CVE-2025-4207: 
PostgreSQL vulnerability analysis and mitigation

A buffer over-read vulnerability in PostgreSQL's GB18030 encoding validation component, identified as CVE-2025-4207, was disclosed on May 8, 2025. The vulnerability affects PostgreSQL versions before 17.5, 16.9, 15.13, 14.18, and 13.21, impacting both the database server and libpq client library (PostgreSQL Security).

The vulnerability is classified as a Buffer Over-read (CWE-126) that occurs during GB18030 encoding validation. When validating text input, the system can read one byte past the end of the allocated memory buffer for text that fails validation. The vulnerability has received a CVSS v3.1 score of 5.9 (Medium) with the vector string CVSS:3.1/AV:N/AC:H/PR:N/UI:N/S:U/C:N/I:N/A:H (NVD, Wiz).

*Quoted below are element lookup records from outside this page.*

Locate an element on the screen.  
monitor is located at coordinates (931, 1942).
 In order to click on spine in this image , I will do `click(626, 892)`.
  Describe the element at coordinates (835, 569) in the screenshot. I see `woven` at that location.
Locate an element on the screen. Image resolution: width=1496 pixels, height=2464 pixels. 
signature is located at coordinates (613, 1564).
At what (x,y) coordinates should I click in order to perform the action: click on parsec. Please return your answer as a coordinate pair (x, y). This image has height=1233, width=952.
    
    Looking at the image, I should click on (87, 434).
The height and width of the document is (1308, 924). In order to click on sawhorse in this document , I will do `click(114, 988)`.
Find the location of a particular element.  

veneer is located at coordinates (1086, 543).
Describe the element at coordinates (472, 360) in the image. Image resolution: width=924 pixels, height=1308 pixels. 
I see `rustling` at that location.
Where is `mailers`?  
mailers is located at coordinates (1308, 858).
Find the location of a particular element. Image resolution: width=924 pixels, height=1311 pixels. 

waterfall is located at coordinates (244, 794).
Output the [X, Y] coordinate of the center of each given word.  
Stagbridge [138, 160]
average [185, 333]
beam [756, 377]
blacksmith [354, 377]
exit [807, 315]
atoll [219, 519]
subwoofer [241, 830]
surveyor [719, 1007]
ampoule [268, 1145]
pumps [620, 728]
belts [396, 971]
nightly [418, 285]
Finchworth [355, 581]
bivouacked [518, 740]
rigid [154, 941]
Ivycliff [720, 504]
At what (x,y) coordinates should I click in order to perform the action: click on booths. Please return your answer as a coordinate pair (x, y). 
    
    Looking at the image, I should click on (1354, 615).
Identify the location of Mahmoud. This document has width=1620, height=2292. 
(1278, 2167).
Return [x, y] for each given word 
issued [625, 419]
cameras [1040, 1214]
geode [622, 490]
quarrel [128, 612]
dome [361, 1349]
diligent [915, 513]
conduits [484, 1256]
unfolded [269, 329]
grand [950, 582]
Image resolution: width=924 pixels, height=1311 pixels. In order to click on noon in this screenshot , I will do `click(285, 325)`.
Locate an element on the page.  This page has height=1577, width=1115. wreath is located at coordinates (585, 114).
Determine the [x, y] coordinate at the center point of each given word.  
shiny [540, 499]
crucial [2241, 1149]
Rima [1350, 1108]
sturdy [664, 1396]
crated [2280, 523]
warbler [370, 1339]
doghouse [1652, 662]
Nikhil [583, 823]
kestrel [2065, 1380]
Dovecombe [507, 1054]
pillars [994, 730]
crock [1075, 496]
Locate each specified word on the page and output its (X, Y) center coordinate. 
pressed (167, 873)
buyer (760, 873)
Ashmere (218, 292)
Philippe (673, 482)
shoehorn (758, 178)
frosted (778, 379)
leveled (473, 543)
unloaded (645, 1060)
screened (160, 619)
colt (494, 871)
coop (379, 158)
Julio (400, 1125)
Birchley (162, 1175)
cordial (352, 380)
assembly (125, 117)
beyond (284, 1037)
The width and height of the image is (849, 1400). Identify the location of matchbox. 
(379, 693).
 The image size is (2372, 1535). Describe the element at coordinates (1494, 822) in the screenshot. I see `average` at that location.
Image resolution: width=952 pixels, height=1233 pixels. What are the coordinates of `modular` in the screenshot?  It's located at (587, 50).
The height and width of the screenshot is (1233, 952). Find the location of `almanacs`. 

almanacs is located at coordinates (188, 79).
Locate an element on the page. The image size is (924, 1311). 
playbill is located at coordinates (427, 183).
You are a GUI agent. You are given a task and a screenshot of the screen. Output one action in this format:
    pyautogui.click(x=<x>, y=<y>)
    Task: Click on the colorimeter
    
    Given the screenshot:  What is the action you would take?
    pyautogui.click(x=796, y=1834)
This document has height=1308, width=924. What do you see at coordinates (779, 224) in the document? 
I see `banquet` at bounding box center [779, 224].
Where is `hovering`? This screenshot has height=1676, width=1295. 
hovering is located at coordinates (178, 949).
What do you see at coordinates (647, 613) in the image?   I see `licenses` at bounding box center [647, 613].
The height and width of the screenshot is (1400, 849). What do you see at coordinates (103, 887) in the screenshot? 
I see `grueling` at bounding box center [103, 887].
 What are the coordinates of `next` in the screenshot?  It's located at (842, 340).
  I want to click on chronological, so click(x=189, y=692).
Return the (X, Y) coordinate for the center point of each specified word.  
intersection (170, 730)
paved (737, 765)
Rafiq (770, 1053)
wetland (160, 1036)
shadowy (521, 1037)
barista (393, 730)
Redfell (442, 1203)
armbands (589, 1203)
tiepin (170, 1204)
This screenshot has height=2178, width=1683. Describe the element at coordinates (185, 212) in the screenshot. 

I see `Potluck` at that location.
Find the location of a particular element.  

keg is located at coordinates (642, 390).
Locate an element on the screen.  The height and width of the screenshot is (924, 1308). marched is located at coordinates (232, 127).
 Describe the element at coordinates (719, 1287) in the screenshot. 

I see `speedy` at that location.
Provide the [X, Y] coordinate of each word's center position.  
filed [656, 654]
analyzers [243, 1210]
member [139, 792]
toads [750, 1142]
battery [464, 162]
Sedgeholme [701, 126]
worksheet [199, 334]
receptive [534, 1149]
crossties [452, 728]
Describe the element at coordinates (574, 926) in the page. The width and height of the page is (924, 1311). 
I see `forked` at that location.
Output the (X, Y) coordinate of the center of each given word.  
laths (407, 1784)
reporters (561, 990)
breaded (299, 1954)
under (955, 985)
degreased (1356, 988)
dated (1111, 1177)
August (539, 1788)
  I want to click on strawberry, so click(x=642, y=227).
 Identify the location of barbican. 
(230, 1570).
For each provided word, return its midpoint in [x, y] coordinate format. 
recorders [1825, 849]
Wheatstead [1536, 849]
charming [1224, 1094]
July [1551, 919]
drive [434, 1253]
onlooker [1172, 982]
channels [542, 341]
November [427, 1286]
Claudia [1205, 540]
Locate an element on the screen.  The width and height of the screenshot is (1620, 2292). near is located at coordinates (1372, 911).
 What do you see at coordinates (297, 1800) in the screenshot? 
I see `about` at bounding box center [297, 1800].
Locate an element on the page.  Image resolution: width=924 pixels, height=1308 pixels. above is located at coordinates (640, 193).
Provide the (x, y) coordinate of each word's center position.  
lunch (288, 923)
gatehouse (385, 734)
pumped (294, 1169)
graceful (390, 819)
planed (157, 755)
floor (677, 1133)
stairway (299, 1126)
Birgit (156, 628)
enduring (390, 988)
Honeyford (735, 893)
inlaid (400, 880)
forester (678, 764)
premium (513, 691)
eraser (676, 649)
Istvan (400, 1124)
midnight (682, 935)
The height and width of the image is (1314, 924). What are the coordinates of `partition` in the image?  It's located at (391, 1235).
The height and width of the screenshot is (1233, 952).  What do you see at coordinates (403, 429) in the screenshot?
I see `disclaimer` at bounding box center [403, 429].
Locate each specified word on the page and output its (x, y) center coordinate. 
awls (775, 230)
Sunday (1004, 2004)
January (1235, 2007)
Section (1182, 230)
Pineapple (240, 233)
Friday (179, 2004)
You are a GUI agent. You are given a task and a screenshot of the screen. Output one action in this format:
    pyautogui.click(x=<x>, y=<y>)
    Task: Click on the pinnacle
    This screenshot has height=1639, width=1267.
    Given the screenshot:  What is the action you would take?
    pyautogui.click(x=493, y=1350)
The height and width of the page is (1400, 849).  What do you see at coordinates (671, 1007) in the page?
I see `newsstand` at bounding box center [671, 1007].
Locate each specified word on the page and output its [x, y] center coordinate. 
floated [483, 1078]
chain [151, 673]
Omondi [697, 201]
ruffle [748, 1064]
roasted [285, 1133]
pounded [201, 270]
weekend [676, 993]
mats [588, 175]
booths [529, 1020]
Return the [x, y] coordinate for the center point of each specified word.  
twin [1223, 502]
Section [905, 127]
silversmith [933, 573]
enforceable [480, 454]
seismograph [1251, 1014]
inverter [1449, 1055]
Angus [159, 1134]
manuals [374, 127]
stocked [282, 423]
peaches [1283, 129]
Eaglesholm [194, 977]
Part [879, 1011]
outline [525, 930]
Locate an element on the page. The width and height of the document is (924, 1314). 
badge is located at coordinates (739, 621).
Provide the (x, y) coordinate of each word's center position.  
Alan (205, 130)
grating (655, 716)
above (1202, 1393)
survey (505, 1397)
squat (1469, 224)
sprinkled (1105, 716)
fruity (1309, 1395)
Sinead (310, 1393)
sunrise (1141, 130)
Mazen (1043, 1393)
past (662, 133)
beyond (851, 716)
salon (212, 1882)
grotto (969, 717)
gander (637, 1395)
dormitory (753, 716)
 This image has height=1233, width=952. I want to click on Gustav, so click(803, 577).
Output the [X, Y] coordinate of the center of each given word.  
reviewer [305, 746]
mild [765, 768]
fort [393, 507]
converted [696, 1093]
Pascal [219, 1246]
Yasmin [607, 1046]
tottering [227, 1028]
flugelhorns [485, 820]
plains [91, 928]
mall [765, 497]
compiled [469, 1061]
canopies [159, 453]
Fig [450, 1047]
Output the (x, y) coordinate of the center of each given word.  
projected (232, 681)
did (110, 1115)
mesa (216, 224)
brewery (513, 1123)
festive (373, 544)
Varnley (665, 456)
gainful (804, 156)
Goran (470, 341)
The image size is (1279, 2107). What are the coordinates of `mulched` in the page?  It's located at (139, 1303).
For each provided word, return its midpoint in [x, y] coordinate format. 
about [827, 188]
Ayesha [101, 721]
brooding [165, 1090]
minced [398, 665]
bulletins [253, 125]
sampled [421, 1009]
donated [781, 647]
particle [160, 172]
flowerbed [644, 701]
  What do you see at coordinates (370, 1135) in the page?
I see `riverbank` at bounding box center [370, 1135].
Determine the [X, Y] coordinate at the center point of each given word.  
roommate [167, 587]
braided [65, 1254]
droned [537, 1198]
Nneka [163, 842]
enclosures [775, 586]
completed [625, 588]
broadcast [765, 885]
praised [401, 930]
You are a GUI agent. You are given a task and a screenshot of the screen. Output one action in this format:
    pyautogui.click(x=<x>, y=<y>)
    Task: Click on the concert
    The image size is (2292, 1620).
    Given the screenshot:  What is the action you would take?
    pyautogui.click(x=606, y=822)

The primary impact of this vulnerability is the potential for temporary denial of service, specifically on platforms where a 1-byte over-read can trigger process termination. This affects both the PostgreSQL database server and applications using the libpq client library (PostgreSQL Security).

The vulnerability has been fixed in PostgreSQL versions 17.5, 16.9, 15.13, 14.18, and 13.21. Users are strongly advised to upgrade to these patched versions to mitigate the vulnerability (PostgreSQL Security).